Es como que de repente, la Patria se nos vino encima, pasándonos esa factura con la que deberán cargar esos hijos, esos nietos. Hemos hecho muy poco por ella; nos hemos encargado de descansar sobre ella, en la convicción de esa supuesta invulnerabilidad, capaz de resistir hasta la más cruenta de las tropelías, obra de los humanos encargados de que a veces, y como de repente, reneguemos de nuestra condición.
Es como que de repente, descubrimos que el sagrado beneficio de la condición humana, nos pone de cara al más grande desafío. Ocurre que la condición humana, es auto inmune, y entonces no es capaz de quitarse de encima, a esos gérmenes nocivos que la contaminan, y hacen posible se convierta en una suerte de melange, donde conviven éstos con los bien nacidos. Aquellas películas que veíamos de pequeños, nos aseguraban que el bien, siempre prevalecía sobre el mal. Así debió haber sido; así debería ser. Pero esas mismas películas, nos enseñaban que para ello había que luchar, a veces muy fuertemente, a veces resignando la vida misma. Y entonces, es como que de repente nos damos cuenta que el héroe, ya fatigado, extenuado, reclama en silencio de nuestra ayuda, esa que le han dispensado y le dispensan, solo aquellos realmente comprometidos con esa devolución que tanto nos cuesta dispensar.

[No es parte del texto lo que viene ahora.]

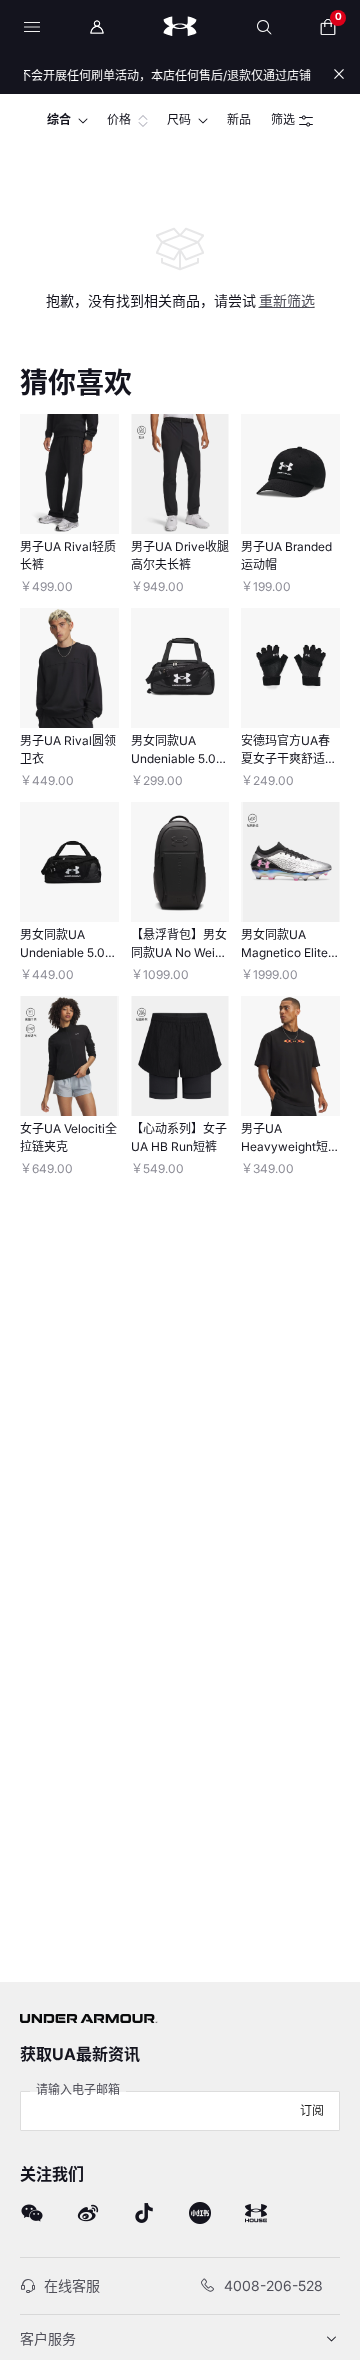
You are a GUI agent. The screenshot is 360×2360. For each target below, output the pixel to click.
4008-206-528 (273, 2285)
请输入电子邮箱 (78, 2089)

Es como que de repente, estoy transitando la vejez que tanto me ha costado asumir. Esa vejez a la que tanto temía, y hoy me permite hacer del compromiso, una obligación hasta anhelada. ¿Por qué no formar parte acaso, de esa comunidad a la que hasta el día de hoy, me he dedicado a contemplar, y forma parte de ésta, mi Patria querida, que al igual que el héroe, pero en agonía, me pide en silencio, le rescate del ataque de esos gérmenes nocivos, deleznables, quienes ya la han vejado, y ahora pretenden terminar con su existencia?. He tenido la desdicha de asistir a muchos funerales, hasta el de esa criatura de un año que llevaba mi sangre. ¡No estoy dispuesto a asistir a los funerales de mi Patria!; ¡no estoy dispuesto a renegar de mi condición, ni de todas las etapas que la vida me regaló, cuando la devolución, así sea mínima, me pone de cara a un desafío que estoy dispuesto a asumir.